The measure would give low wage earners $0.50 more an hour than the current federal rate.
The next stop is Conference Committee to work out the differences with the House version of the bill, one of which is how much more the minimum wage would increase.
The bill approved on the House Floor on Friday would increase Minnesota's minimum wage to $9.50 an hour by 2015, from the current state wage of $6.15 an hour.
The Senate version begins at $7.25 an hour and would top off at $7.75 by 2015.
A proposed amendment to the bill would protect tipped workers if, for example, a restaurant patron puts a tip on their credit card.
Credit card processing fees, in many cases, are deducted from the wait staff's tips.
"Restaurants, which we're talking about, have a tougher time of finding ways to cover these costs and cover that margin increase.
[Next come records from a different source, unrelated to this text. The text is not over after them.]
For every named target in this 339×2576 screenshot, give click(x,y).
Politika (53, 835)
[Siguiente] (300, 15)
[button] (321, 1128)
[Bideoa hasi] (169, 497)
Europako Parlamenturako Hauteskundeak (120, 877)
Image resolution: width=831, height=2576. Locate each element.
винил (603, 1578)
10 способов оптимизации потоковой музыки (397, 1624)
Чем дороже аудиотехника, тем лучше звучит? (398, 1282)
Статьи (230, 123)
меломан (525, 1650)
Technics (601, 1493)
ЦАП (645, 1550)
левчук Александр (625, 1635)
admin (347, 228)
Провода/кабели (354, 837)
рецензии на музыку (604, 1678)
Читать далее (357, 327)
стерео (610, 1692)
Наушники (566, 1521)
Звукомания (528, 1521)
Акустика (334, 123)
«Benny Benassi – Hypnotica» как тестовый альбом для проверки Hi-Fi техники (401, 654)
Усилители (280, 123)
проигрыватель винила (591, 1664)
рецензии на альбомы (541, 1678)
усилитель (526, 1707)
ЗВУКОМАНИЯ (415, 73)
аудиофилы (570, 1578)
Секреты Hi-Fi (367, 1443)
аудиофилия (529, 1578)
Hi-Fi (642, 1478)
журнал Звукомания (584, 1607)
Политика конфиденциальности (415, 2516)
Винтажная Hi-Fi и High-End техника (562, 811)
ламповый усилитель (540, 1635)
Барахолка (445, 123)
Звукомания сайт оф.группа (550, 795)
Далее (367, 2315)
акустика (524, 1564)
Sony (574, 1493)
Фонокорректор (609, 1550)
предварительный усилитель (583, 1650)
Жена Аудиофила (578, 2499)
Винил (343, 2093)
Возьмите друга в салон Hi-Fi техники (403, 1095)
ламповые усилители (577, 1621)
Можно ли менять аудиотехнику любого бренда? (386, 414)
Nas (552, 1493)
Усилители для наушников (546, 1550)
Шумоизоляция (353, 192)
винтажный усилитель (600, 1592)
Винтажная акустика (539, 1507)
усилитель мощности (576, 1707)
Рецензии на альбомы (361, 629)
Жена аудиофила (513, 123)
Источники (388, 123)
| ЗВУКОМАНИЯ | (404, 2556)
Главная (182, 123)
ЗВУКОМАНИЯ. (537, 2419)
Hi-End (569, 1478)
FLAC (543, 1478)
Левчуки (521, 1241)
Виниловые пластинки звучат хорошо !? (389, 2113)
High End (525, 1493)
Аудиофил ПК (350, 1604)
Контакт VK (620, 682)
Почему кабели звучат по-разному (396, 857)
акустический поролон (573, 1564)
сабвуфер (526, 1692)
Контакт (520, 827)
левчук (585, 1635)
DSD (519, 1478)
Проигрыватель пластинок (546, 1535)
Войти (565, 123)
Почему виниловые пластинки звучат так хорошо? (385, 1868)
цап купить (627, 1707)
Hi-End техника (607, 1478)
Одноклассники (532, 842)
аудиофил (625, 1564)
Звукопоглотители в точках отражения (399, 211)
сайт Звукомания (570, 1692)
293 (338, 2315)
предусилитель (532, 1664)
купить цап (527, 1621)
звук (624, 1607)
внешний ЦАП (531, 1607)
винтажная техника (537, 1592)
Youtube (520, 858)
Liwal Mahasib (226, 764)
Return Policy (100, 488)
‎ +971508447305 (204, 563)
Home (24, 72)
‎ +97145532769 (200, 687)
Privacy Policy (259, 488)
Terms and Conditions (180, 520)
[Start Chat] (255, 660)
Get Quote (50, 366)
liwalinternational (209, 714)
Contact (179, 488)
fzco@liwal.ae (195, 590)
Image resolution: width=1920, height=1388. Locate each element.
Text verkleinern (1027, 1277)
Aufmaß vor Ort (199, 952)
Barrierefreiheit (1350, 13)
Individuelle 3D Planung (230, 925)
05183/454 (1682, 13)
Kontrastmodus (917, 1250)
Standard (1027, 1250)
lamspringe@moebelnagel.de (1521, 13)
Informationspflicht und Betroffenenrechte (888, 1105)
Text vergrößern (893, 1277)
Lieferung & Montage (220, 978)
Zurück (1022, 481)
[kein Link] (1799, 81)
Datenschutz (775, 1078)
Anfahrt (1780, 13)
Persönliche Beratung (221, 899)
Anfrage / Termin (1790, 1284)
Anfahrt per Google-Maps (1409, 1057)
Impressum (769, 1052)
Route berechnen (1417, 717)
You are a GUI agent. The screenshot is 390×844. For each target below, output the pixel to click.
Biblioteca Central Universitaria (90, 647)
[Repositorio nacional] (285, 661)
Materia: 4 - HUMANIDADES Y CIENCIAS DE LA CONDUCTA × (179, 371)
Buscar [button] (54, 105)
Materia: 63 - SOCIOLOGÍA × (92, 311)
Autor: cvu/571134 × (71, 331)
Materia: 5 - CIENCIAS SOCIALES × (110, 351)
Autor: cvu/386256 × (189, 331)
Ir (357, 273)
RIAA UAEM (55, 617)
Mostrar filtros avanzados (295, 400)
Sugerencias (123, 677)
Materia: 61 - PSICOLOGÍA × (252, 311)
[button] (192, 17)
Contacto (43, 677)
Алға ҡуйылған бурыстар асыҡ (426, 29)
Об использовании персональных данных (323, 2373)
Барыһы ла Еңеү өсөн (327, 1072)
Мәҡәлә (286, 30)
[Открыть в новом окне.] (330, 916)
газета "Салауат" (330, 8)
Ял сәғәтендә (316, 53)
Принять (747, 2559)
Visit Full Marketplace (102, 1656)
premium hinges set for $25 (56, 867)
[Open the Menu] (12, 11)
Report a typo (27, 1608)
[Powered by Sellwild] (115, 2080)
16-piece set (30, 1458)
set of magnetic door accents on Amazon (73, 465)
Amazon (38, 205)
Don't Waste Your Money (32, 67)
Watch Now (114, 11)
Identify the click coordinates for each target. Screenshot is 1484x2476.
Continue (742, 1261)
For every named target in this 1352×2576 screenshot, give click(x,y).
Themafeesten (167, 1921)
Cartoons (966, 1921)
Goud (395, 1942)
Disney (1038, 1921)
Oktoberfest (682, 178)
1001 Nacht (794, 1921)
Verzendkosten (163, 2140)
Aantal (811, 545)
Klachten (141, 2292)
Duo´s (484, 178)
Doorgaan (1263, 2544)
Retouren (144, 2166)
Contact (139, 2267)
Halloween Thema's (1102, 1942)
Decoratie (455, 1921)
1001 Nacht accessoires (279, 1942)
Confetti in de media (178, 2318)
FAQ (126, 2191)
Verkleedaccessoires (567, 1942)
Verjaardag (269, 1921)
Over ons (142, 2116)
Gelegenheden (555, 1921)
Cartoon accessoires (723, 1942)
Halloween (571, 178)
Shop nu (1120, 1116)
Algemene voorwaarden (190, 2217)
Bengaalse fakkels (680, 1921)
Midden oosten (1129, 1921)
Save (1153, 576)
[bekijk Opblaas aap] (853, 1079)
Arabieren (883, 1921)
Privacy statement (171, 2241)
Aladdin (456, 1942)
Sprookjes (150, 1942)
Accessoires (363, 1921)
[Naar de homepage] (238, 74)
The only way they can do that is to start raising costs on menus," said Sen. Gary Dahms (R-Redwood Falls).
"A person that is serving us, a waiter or waitress, has come and done a good job, we decide to give them not the regular tip of 10 or 15 percent, but 25 percent because they did a fantastic job, I think they should get every dollar that we give them," said Sen. Jeff Hayden (DFL-Minneapolis).
The Senate did not adopt the amendment.
Those for the bill said while minimum wage has not increased, the cost of living has.
The opposition said it will hurt small businesses.